Max Hollein über eine gewagte Kommunikationstaktik mit gutem Ausgang, eine überraschende Mischung an künstlerischen Positionen und seine persönlichen Highlights dieser maßgeblichen Ausstellung zeitgenössischer Kunst.

Endlich wieder Documenta. Am Mittwoch war es soweit, ab 14 Uhr konnte man sich einen ersten Einblick in diese große Kunstausstellung, die diesmal mit weiteren Orten noch größer wurde, verschaffen. Und schon nach ein paar Stunden war klar, die perfide Kommunikationstaktik von Documenta-Leiterin Carolyn Christov-Bakargiev, im Vorfeld mit bewusst missverständlichen Interviews, minimaler Information, kurzen Provokationen und fragwürdigen Sprüchen die Erwartungshaltung der seit Monaten fiebernden Kunstkritikerzunft herunterzuschrauben und die negative Energie der Kritiker auf ihre Person, und nicht etwa die Künstler/innen und deren Arbeiten zu konzentrieren – das macht in dieser hochentwickelten Form sonst nur der Fußballtrainer José Mourinho – ist vollumfänglich aufgegangen. Die Überraschung war groß, es ist eine sehr gute, durchdachte und mit viel Vergnügen zu durchwandernde Documenta, bei der auch für jeden etwas dabei ist.

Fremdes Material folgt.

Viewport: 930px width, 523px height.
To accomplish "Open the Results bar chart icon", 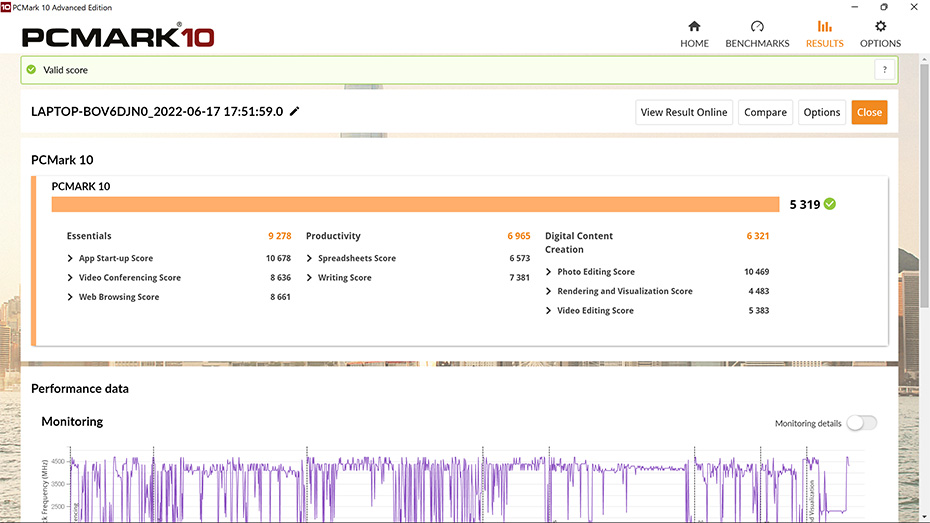I will 824,27.
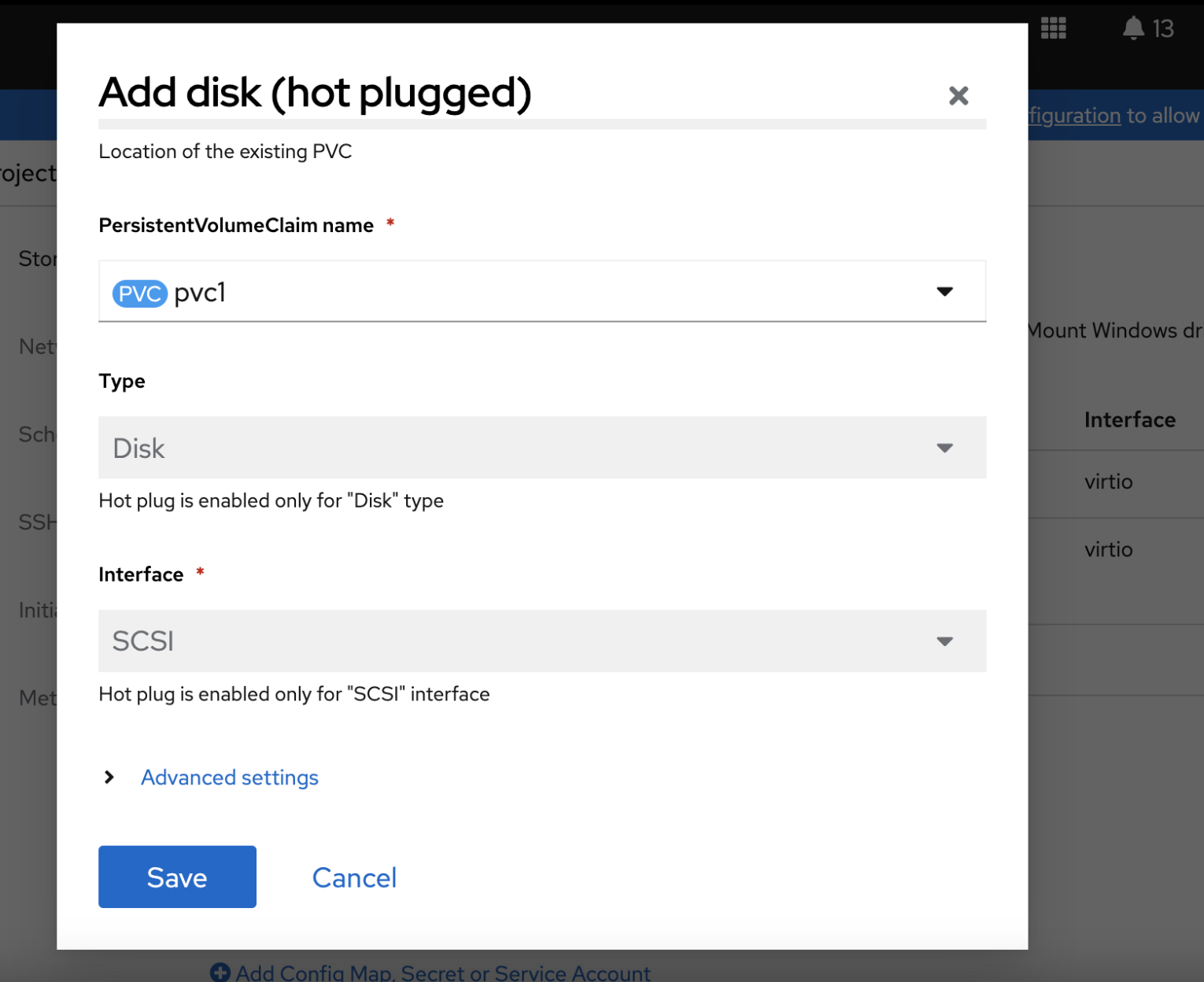
Task: Save the hot plugged disk
Action: point(177,877)
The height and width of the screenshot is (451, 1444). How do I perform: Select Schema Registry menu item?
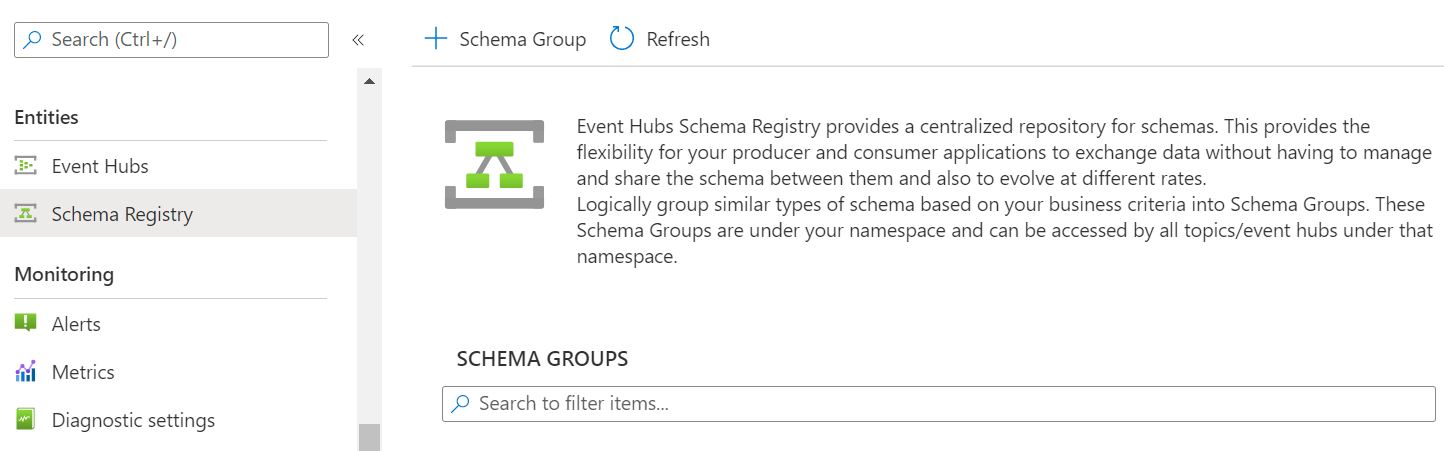(122, 214)
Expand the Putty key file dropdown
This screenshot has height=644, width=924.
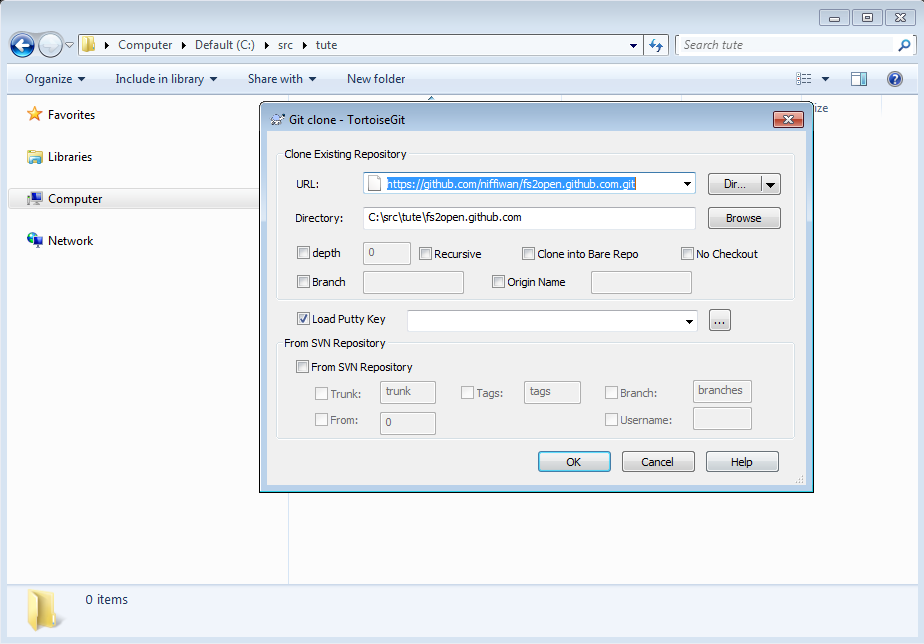coord(687,321)
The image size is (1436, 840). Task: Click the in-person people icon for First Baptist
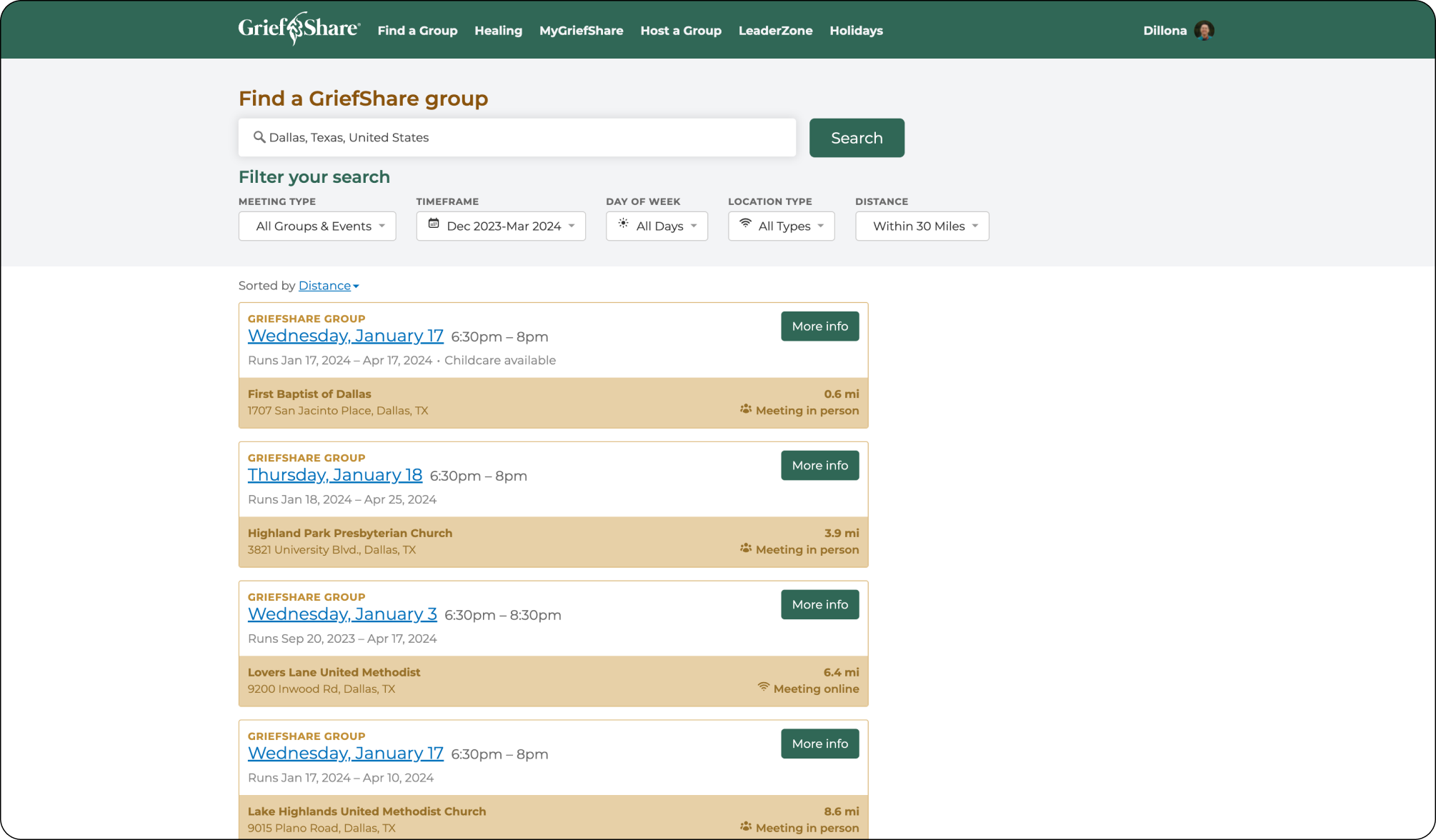point(746,410)
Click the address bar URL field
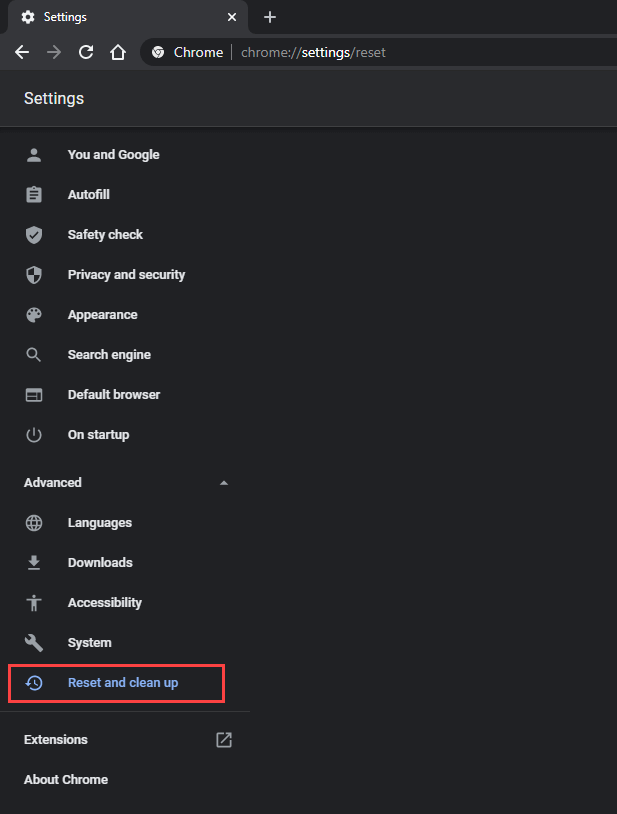The image size is (617, 814). [x=400, y=52]

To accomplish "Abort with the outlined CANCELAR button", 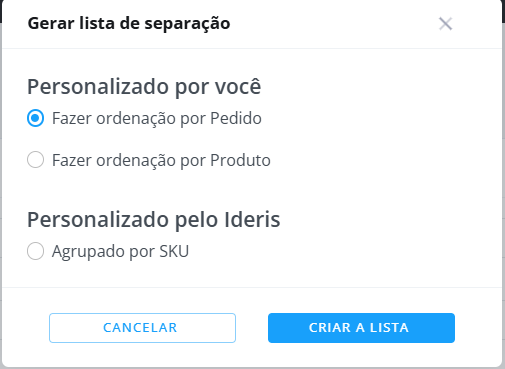I will coord(142,328).
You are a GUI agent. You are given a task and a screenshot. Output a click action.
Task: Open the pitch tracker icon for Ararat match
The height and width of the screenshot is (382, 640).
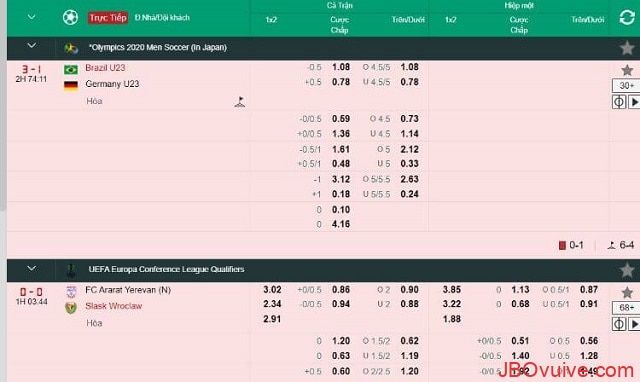click(619, 324)
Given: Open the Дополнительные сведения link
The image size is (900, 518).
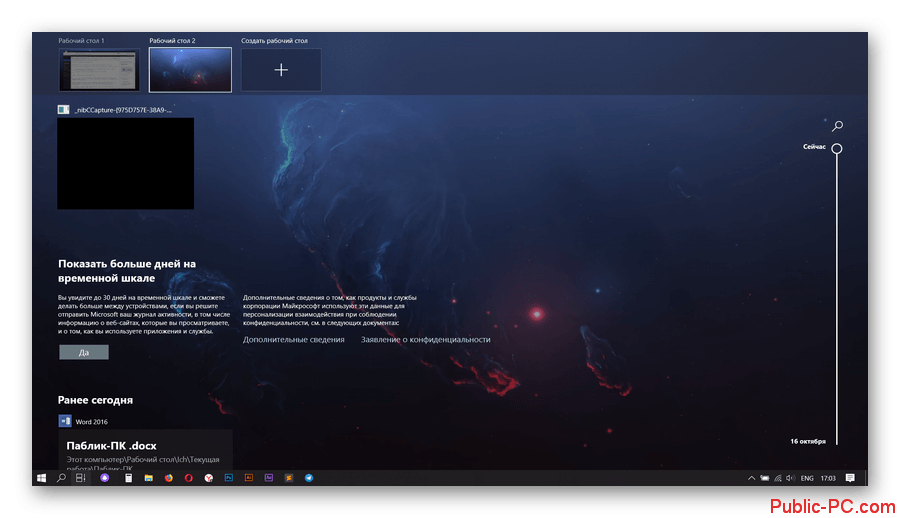Looking at the screenshot, I should click(293, 340).
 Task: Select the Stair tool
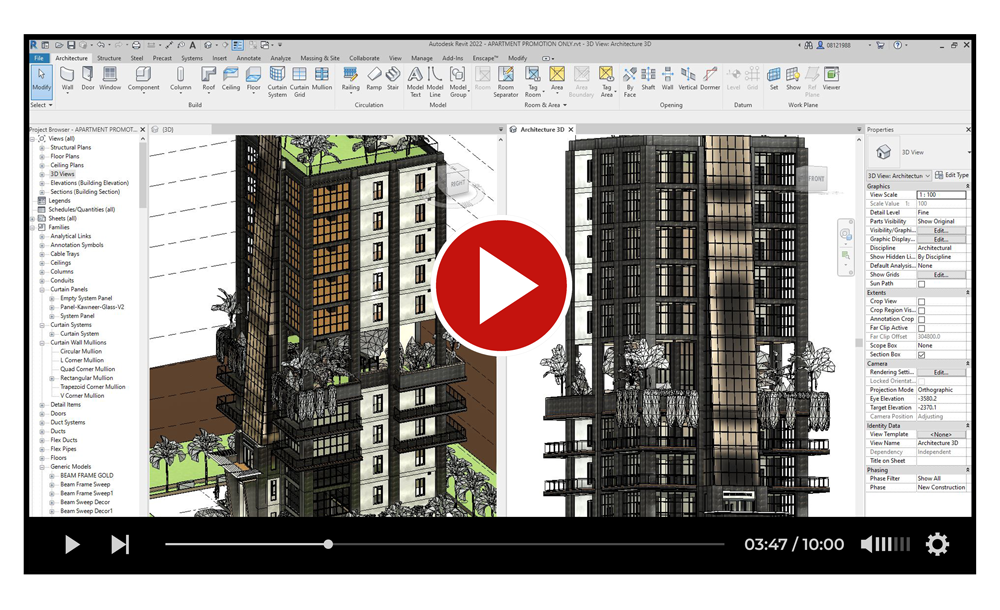click(x=393, y=78)
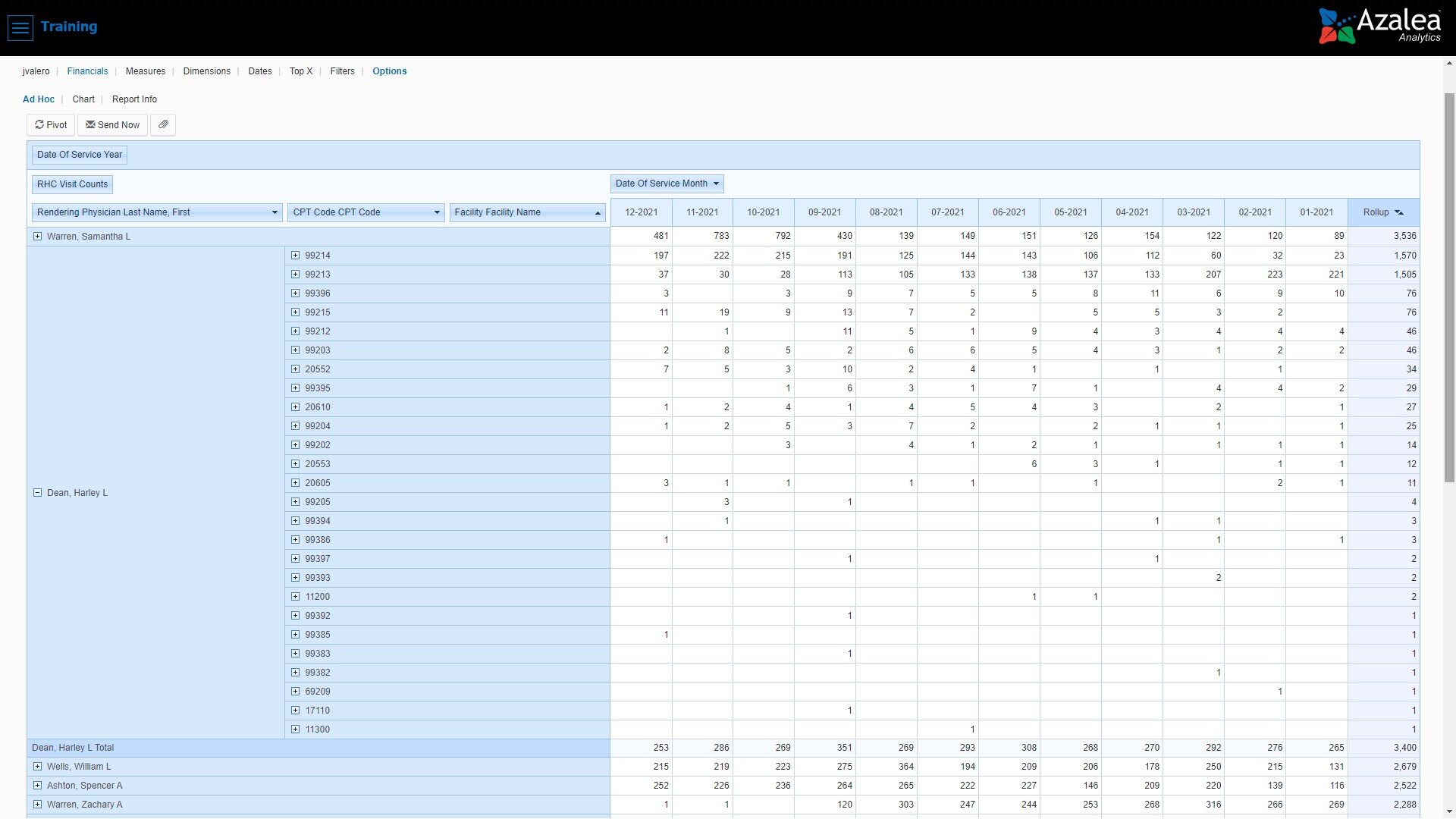Expand the Wells, William L row
Screen dimensions: 1456x819
(37, 767)
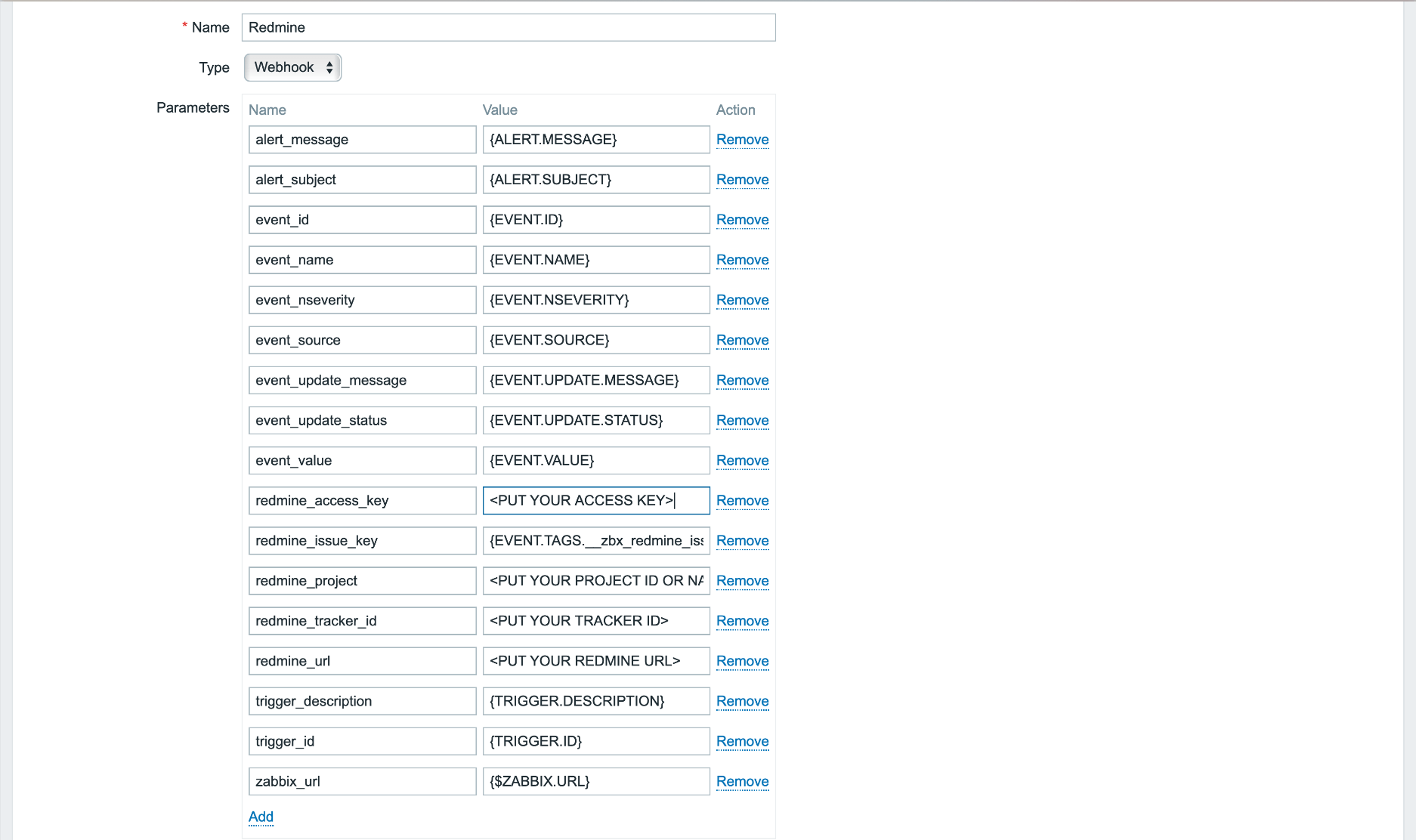Remove the trigger_id parameter
Viewport: 1416px width, 840px height.
(x=742, y=742)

Viel eigener Raum zur Entfaltung

Die Documenta 13 ist das beeindruckende Resultat einer sehr offenen, bewusst subjektiven, engagierten kuratorischen Perspektive. Sie bietet eine überraschende Mischung von sowohl sehr politischen/dokumentarischen Arbeiten als auch ästhetischen Werken, von Arbeiten sehr jungen Datums mit Klassikern der Moderne, Werken mit persönlichen Mythologien und Arbeiten, die sich mit großen globalen Zusammenhängen auseinandersetzen. Hinzugezogen werden Objekte aus den Randbereichen der Kunst. Dem Ganzen ist eine Faszination und eine Engagiertheit für eine vernetzte Welt und ihre multiplen Zusammenhänge im Großen und im Kleinen inhärent. Mir hat die Documenta sehr gut gefallen, insbesondere auch weil sie den Kunstwerken und den Künstlern viel eigenen Raum zur Entfaltung gibt und eine besondere Offenheit und Neugierde dokumentiert.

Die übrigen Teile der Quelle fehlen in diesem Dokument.